Keeley Bamforth and her New York disability lawyer recently filed a lawsuit against Frontier Communications Corporation and Prudential Insurance Company of America in New York Federal Court in an attempt to collect her rightfully deserved disability benefits. Bamforth and her New York disability lawyer filed the complaint under the Employee Retirement Insurance Security Act (ERISA) after Bamforth was denied disability benefits by Prudential.

In the complaint Bamforth and her New York disability lawyer ask the District Court of New York to grant Bamforth judgment against both defendants and provide her with:

  • Past due benefits to the date of judgment;
  • Declaration that Defendants will continue to pay Bamforth her disability benefits as provided under her policy;
  • Payment to Bamforth of $110.00/day by Frontier in civil penalties for failure to provide Bamforth with the required information about her policy she requested;
  • Judgment against both Defendants for Frontier’s termination of Bamforth in violation of ERISA ยง 510 restraining and enjoining Frontier from interfering with Bamforth’s entitlement to benefits under her plan with award of past due and future benefits until she reaches retirement age; and
  • Judgment against each defendant for attorney’s fees and court costs.

Background of the Complaint

Bamforth was an eligible member of her employer’s Disability Insurance Plan. She was provided with the Frontier Disability Plan Summary Plan Description (SPD) when she first became a member of the plan. However, when Bamforth requested a copy of the Frontier Communications Corporation Disability Plan Group Master Policy as well as other pertinent information about her benefits and records, she was not provided with those materials within the 30-day period required by law for the company to do so.

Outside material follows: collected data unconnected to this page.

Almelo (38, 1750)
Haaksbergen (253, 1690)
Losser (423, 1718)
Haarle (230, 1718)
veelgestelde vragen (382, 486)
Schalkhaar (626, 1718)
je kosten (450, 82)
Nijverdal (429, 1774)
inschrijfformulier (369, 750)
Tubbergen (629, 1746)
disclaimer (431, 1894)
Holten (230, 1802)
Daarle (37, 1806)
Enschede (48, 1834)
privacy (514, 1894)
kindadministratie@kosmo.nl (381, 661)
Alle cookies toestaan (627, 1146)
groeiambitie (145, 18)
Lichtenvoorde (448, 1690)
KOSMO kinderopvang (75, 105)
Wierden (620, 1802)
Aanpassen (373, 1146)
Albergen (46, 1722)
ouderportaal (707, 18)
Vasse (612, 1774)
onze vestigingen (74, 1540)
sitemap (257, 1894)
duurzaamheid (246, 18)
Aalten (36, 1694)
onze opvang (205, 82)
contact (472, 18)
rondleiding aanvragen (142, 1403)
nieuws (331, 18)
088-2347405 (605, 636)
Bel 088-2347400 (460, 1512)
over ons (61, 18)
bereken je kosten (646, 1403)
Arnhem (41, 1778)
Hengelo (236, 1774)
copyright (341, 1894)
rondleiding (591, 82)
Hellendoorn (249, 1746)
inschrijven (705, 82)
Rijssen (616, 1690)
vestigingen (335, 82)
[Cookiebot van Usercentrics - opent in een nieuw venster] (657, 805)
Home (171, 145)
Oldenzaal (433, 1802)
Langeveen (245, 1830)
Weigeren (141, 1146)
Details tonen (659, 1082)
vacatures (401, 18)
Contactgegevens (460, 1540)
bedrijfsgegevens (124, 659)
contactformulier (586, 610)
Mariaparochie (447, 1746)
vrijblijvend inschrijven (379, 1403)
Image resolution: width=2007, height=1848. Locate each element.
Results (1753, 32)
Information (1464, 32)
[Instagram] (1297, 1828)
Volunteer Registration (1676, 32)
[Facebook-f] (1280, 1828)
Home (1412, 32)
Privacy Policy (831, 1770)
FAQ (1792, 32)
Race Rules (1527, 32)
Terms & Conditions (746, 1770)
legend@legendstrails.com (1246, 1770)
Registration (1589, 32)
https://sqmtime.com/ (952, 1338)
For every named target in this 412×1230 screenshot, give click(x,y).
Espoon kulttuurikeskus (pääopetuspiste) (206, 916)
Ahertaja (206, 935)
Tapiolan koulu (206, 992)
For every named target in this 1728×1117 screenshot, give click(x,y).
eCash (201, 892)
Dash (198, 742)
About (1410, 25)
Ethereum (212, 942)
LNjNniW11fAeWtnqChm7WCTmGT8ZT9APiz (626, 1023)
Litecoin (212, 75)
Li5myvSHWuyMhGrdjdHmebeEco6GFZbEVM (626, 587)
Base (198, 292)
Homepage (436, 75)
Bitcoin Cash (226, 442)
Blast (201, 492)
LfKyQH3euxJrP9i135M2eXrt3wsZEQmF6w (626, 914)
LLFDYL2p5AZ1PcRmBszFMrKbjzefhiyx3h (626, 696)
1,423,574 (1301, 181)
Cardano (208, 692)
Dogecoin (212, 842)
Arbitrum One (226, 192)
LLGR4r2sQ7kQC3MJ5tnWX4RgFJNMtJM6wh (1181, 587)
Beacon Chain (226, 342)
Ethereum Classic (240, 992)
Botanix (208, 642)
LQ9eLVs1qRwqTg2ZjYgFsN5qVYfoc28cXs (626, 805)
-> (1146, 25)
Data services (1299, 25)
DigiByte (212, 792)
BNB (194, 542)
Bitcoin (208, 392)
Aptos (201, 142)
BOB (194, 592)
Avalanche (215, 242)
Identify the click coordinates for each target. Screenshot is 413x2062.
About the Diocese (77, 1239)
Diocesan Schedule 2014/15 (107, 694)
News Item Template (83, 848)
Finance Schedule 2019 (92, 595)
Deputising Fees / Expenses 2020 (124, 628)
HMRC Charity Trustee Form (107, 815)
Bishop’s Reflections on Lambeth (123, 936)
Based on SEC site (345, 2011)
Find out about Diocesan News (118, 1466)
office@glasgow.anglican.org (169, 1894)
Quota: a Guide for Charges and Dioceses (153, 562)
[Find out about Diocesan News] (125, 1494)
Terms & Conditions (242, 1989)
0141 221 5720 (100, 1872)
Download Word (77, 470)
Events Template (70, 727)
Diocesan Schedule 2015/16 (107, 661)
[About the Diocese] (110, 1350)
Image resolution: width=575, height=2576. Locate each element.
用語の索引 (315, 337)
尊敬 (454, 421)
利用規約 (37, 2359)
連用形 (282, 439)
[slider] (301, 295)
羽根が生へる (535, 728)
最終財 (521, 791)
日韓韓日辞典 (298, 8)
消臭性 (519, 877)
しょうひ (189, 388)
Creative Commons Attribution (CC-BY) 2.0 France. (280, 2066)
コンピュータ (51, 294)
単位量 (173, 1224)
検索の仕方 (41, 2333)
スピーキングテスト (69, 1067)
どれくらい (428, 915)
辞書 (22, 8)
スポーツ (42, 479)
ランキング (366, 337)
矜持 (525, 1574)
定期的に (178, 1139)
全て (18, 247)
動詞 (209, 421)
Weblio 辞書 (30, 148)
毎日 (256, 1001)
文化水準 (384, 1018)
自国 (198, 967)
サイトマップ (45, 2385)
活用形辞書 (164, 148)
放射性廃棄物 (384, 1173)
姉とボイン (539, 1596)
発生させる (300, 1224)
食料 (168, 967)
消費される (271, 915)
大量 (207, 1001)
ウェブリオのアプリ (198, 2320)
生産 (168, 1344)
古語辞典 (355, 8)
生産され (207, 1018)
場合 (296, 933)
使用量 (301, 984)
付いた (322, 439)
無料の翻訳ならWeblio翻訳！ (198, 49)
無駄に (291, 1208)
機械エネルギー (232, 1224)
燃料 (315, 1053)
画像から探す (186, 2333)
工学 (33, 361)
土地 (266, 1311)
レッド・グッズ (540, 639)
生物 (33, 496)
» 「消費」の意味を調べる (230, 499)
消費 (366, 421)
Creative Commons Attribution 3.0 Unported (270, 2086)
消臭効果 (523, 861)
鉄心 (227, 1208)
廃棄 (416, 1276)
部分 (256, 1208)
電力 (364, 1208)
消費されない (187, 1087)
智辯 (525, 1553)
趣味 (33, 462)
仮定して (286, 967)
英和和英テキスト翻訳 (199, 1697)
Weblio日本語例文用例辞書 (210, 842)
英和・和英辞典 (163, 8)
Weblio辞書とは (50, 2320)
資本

Bamforth, a Frontier Telephone Directory Clerk since 1989, was awarded short term disability benefits on January 11, 2010, having been determined to be totally disabled per the terms of her employee Prudential disability plan. In July of 2010, Bamforth’s short term disability benefits were terminated, and she was informed by letter that her long term disability benefits were being disallowed. Bamforth appealed this decision in October 2010 and November 2010, but Prudential did not grant either appeal.

Considered to have worked at a sedentary position during her tenure at Frontier, Bamforth had previously been awarded her disability benefits from January 2010 until June 2010, and thus, since short term benefits had been awarded, Bamforth and her New York lawyer argue that the decision to discontinue those benefits by Prudential was “arbitrary, and without any reasonable basis.” According to the policy, Bamforth would be entitled to long term disability benefits as long as she remains totally disabled, which she is, until retirement. Thus, it stands to reason that if Bamforth was disabled before June 2010 and was receiving disability benefits from Prudential, she would continue receiving those benefits as her condition has not changed. Continuing to meet the definition of total disability under the language of her employee Prudential plan, Bamforth requested that Frontier and Prudential provide her with information as to how they decided she was capable of work. Their response was “no response.”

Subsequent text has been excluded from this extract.